If individual actors need to cross some confidence threshold in order to act, but the reasonable confidence interval is in fact very wide, I'd rather have a bunch of actors with different timelines, which roughly sum to the shape of the reasonable thing*, then have everyone working on the same overconfident assumption that later comes back to bite us (when we've made mistakes in the past, this is often why).

*Which is, by the way, closer to flat than most people's individual timelines

In general, it is difficult to give advice if whether the advice is good depends on background facts that giver and recipient disagree about.
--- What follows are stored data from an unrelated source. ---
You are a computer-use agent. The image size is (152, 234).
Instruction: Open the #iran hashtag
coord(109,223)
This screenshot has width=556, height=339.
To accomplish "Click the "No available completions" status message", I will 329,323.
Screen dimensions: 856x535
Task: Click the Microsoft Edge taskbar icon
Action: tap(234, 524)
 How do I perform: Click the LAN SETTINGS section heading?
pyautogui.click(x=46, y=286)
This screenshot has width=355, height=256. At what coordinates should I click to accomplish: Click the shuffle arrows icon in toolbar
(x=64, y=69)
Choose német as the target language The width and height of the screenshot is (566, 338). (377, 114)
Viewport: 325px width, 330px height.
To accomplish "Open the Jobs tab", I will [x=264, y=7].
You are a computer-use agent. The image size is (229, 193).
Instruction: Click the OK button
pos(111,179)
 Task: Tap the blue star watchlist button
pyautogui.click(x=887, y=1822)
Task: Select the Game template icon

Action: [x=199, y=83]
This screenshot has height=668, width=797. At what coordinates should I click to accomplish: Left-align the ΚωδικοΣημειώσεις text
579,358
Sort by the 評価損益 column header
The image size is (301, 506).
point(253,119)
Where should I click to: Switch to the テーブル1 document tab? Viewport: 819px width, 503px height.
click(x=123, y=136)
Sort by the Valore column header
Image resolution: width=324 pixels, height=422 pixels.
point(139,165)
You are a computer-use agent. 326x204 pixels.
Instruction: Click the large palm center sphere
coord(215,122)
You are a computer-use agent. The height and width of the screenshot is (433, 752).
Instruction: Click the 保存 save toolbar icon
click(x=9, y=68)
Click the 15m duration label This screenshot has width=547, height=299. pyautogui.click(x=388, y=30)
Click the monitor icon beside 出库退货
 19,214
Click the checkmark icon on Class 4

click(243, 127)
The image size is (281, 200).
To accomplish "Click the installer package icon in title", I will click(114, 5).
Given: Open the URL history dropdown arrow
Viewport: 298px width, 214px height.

I think the most honest approach is to explicitly state what your advice depends on when you think the recipient is likely to disagree. E.g. "I think living at high altitude is bad for human health, so in my opinion you shouldn't retire in Santa Fe."

If I think AGI will arrive around 2055, and you think it will arrive in 2028, what is achieved by you saying "given timelines, I don't think your mechinterp project will be helpful"? That would just be confusing. Maybe if people are being so deferential that they don't even think about what assumptions inform your advice, and your assumptions are better than theirs, it could be narrowly helpful. But that would be a pretty bad situation...

There should maybe exist an org whose purpose it is to do penetration testing on various ways an AI might illicitly gather power. If there are vulnerabilities, these should be disclosed with the relevant organizations.

For example: if a bank doesn't want AIs to be able to sign up for an account, the pen-testing org could use a scaffolded AI to check if this is currently possible. If the bank's sign-up systems are not protected from AIs, the bank should know so they can fix the problem.

One pro of this approach is that it can be done at scale: it's pretty trivial to spin up thousands AI instances in parallel to try to attempt to do things they shouldn't be able to do. Humans would probably need to inspect the final outputs to verify successful attempts, but the vast majority of the work could be automated.

One hope of this approach is that if we are able to patch up many vulnerabilities, then it could be meaningfully harder for a misused or misaligned AI to gain power or access resources that they're not supposed to be able to access. I'd guess this doesn't help much in the superintelligent regime though.

there are many such orgs, they're commonly known as fraudsters and scammers

Problem with scammers is that they do not report successful penetration of defense.